If time could find a way to turn around
I would walk along the stars, till I was back at your door
Every word, every word is spoken
but without a sound
And I found out what my heart is for
i never knew why people don understand how im feeling.
complaining and whining and then i came to realise
im actually the one who don understand myself.
living in the past like a sissy poopooji
whining about how much im afraid of being hurt.
its not as if i never tried to move on .
its just that the scars stays on permanent.
i did tried moving on forgettin about wad happened in the past
but what do i get in the end.
a series of dramatic scenarios
i dare not believe i dare not trust
and it makes me more afraid when i yearns for someone
someone to pamper me
someone to shower me with all the attentions that i ever wanted.
i did try but what do i get in the end.
i don blame anyone for anything
or rather good things don happen to me
maybe they do but its only momentary
it jus disappear into thin air way earlier than i can grasps.
i don meant to say the things i said
for im just afraid of hurtin in the long run.
like what everyone says
its better to have shorter pain den have a longer pain.

* Material supplied *
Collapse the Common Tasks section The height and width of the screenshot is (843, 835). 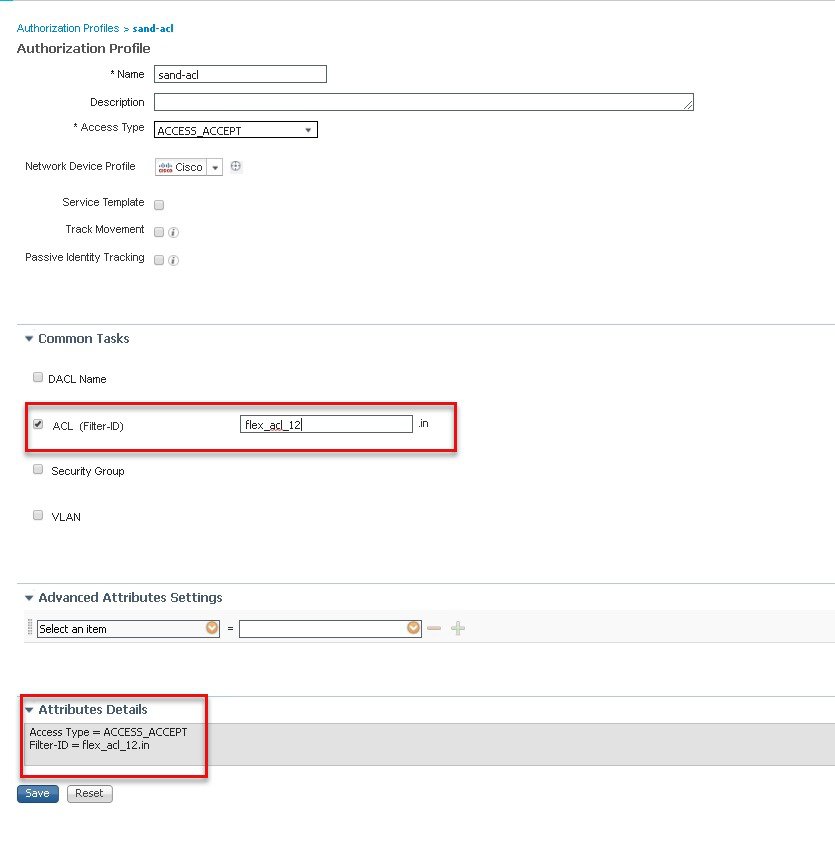pos(29,339)
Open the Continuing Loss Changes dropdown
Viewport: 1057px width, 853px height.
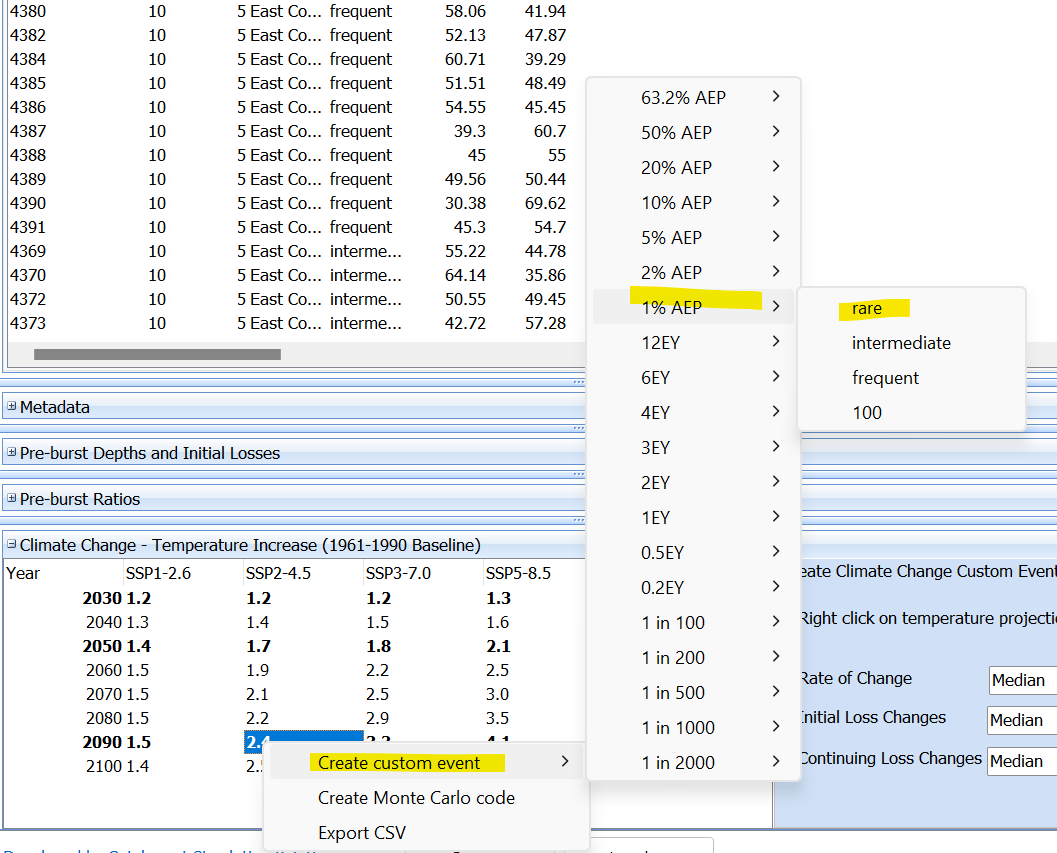1021,761
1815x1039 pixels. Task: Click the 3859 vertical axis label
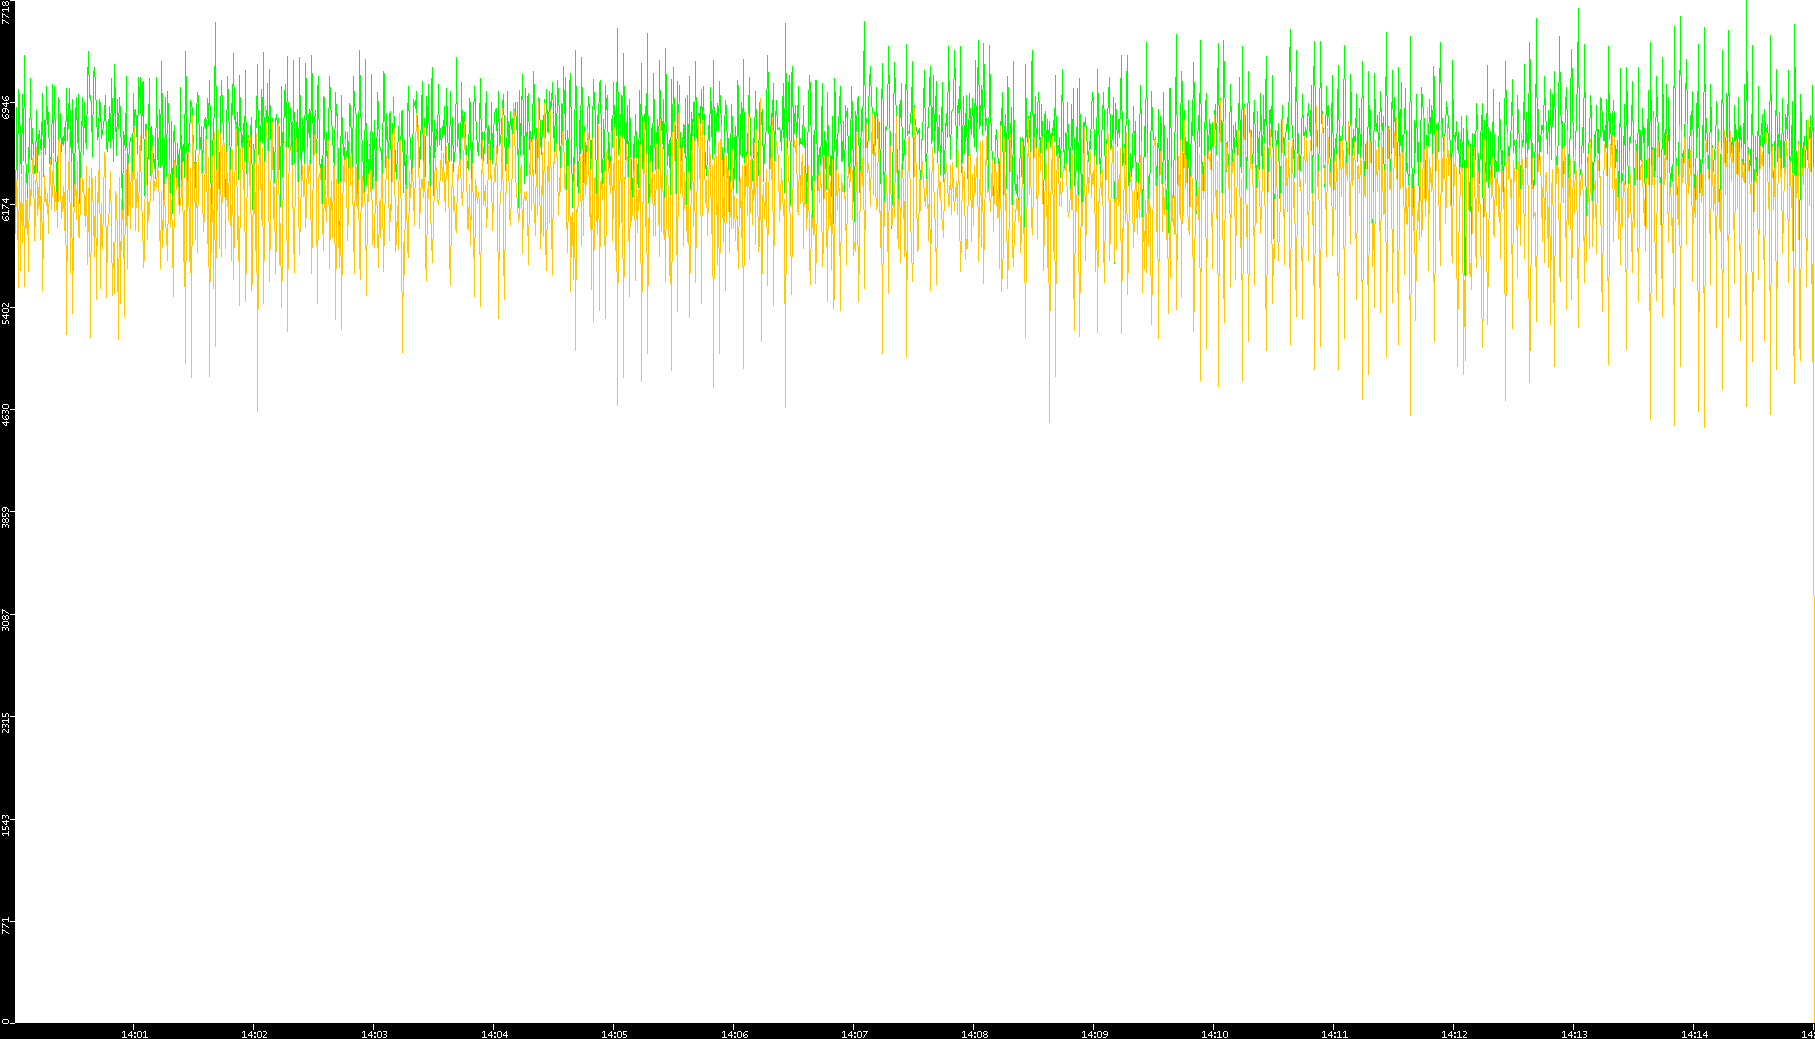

* Aim *
Write out the post from "a series of" to "i can grasps." word for word. Please work from the post alone, not the listing.

* Expected output *
a series of dramatic scenarios
i dare not believe i dare not trust
and it makes me more afraid when i yearns for someone
someone to pamper me
someone to shower me with all the attentions that i ever wanted.
i did try but what do i get in the end.
i don blame anyone for anything
or rather good things don happen to me
maybe they do but its only momentary
it jus disappear into thin air way earlier than i can grasps.